A Conversation with Edwidge Danticat

Edwidge Danticat is the author of several books, including Breath, Eyes, Memory, an Oprah Book Club selection, Krik? Krak!, a National Book Award finalist; The Farming of Bones, an American Book Award winner, The Dew Breaker, Claire of the Sea Light, and The Art of Death, a National Book Critics Circle finalist for Criticism. She has written seven books for children and young adults, a travel narrative, After the Dance, and two collections of essays, Create Dangerously and We’re Alone. Her memoir, Brother, I’m Dying, was a 2007 finalist for the National Book Award and a 2008 winner of the National Book Critics Circle Award for autobiography. Her story collection, Everything Inside, was a 2020 winner of The Story Prize and the National Book Critics Circle Fiction Prize. She is a 2009 MacArthur Fellow and is currently the Wun Tsun Tam Mellon Professor of the Humanities in the Department of African American and African Diaspora Studies at Columbia University.

 

Leslie-Ann Murray: In We’re Alone, you pay tribute to many writers—the ones who are always orbiting our literary landscape, and more obscure writers who should be on our radar. Talk about the importance of giving these writers their flowers, and showing how their work has influenced you.

- **Supplied material**
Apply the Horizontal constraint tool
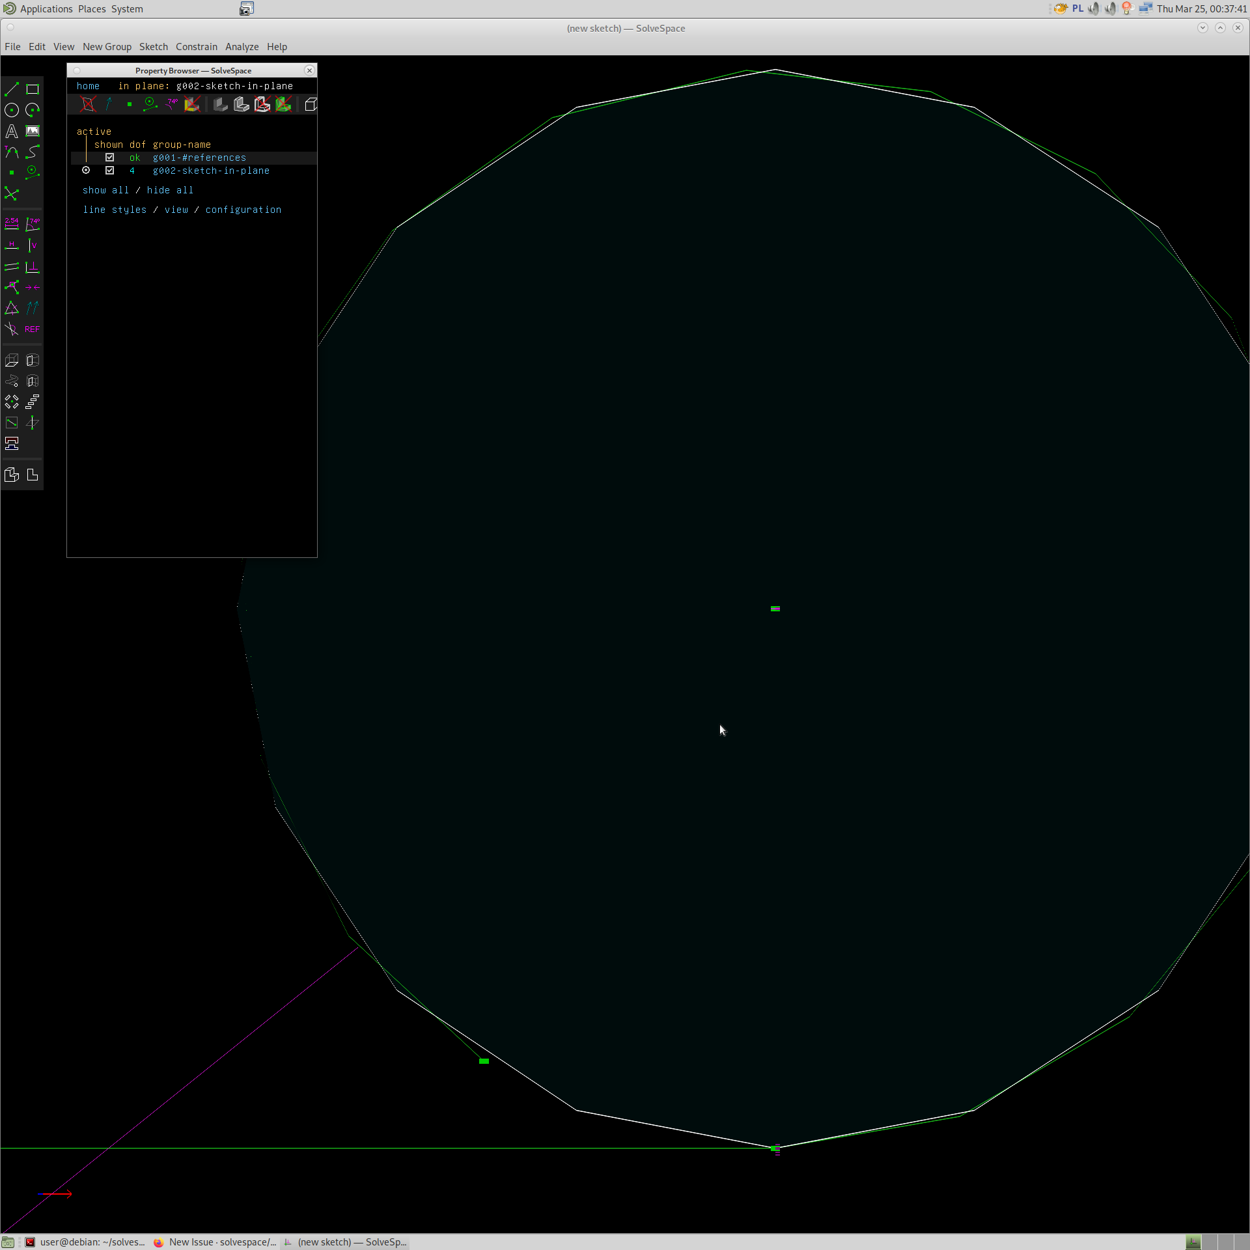The image size is (1250, 1250). click(x=12, y=245)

- **Task A**
Answer these from the Edwidge Danticat interview:
(i) Which of her books won an American Book Award?
(ii) In what year was Brother, I'm Dying a finalist for the National Book Award?
(iii) Which book of Danticat's does Leslie-Ann Murray name in her question?
- **Task B**
Translate this sentence from the Edwidge Danticat interview into Spanish: "Her story collection, Everything Inside, was a 2020 winner of The Story Prize and the National Book Critics Circle Fiction Prize."
- **Task C**
Pick up the Edwidge Danticat interview after its last line and write the next part of the conversation.

- **Written response A**
(i) The Farming of Bones
(ii) 2007
(iii) We're Alone

- **Written response B**
Su colección de cuentos, Everything Inside, ganó en 2020 The Story Prize y el National Book Critics Circle Fiction Prize.

- **Written response C**
Edwidge Danticat: I believe it’s part of our lineage to honor our ancestors, particularly our literary ancestors. Nobody does this alone, and I wanted to acknowledge this. It aligns with what Toni Morrison and Paule Marshall say about rootedness and ancestors. It would be impossible for me to write and do this work without the very long lineage of Caribbean and African American writers, as well as the storytellers in my childhood, like my grandmother and our neighbors. These people made me; their lineage continues through me and the next generation. It sounds like a cliche, but we are all linked in a kind of chain, an ancestral chain.

Leslie-Ann Murray: Your book highlights how the global community, in particular the United States, continues to create economic and political policies that directly impact Haiti, and the rest of the Caribbean. The Wednesday morning after the election, I reached for your book because I felt very alone.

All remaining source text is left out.